Morire per aver chiesto dell’acqua, per aver chiesto del cibo. Morire per essere rispettati. Morire per aver fatto valere i propri diritti. Diritti umani.

Diana scosse la testa. Probabilmente sarebbe stata la prossima vittima. Sarebbe stata la prossima a morire. Il destino aveva scelto lei. Voleva portarla via da noi, voleva sottrarla dalle braccia di chi le voleva bene, sua figlia. Era ingiusto subire una crudeltà simile.

E’ triste pensare che l’unico modo per lasciare questo campo è morire. Era la triste realtà, era la cruda realtà.

L’unica speranza  era il desiderio affidato a quella stella. Non potevamo sperare in altro se non in quella stella che forse sarebbe arrivata a qualcuno che avrebbe percepito il dolore, la sofferenza che stavamo provando sulla nostra pelle. 

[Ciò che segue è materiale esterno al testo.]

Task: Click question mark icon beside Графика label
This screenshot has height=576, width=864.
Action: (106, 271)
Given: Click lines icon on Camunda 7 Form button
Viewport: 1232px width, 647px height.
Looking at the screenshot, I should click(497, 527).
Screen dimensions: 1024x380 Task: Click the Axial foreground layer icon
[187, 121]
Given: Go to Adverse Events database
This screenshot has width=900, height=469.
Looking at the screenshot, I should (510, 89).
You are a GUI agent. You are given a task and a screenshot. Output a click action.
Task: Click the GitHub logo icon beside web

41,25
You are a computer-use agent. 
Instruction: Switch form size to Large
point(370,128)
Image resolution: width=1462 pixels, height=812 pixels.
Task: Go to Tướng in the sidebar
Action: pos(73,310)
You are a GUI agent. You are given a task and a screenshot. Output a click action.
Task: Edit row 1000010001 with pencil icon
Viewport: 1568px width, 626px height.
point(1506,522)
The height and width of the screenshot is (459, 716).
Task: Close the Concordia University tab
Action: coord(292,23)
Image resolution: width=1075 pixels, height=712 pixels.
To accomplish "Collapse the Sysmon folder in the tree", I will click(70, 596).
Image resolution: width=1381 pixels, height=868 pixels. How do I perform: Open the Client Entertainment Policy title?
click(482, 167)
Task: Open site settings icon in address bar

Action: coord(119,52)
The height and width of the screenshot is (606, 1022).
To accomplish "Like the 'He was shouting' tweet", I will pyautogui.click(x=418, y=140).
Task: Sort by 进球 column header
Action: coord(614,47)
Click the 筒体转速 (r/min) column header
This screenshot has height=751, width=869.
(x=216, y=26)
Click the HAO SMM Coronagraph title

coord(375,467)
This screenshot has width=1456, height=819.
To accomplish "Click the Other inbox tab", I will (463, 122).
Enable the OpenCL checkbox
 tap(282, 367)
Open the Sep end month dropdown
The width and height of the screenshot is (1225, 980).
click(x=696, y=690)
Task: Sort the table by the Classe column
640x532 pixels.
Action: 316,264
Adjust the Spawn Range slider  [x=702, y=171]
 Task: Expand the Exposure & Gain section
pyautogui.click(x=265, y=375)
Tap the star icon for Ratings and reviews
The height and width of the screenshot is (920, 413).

Ero triste, ma allo stesso tempo non potevo far vincere quel senso di angoscia e disperazione. Dovevo cercare di essere forte.

Ero riuscita a salvare tutte le donne. Ero riuscita a portarle fuori da quell’inferno. Le avevo salvate tutte, tranne me.

George, lentamente, si avvicinò alla mia faccia. Le sue labbra toccarono le mie e in un attimo mi sentii la persona più felice sul pianeta.

Era strano sentire da una bambina desideri del genere. Non desiderava ricevere una torta con tanto di panna, non desiderava ricevere un nuovo gioco. Desiderava e ricevere e dare un abbraccio.

Sull’avambraccio avevo una serie di numeri segnati di nero. Per loro non ero più Charlotte Grimaldi, probabilmente non lo ero mai stata. Per loro ero 98987. Una serie di numeri che sostituisce una persona, che sostituisce la vita, la sua storia, la sua realtà, il modo di essere, di fare.

Stavo riacquistando la mia dignità. Ero considerata di nuovo una persona, un essere umano.

Nessuno avrebbe saputo che fra tutto quell’orrore c’era qualcuno che aveva voluto salvarmi, tirarmi fuori di lì.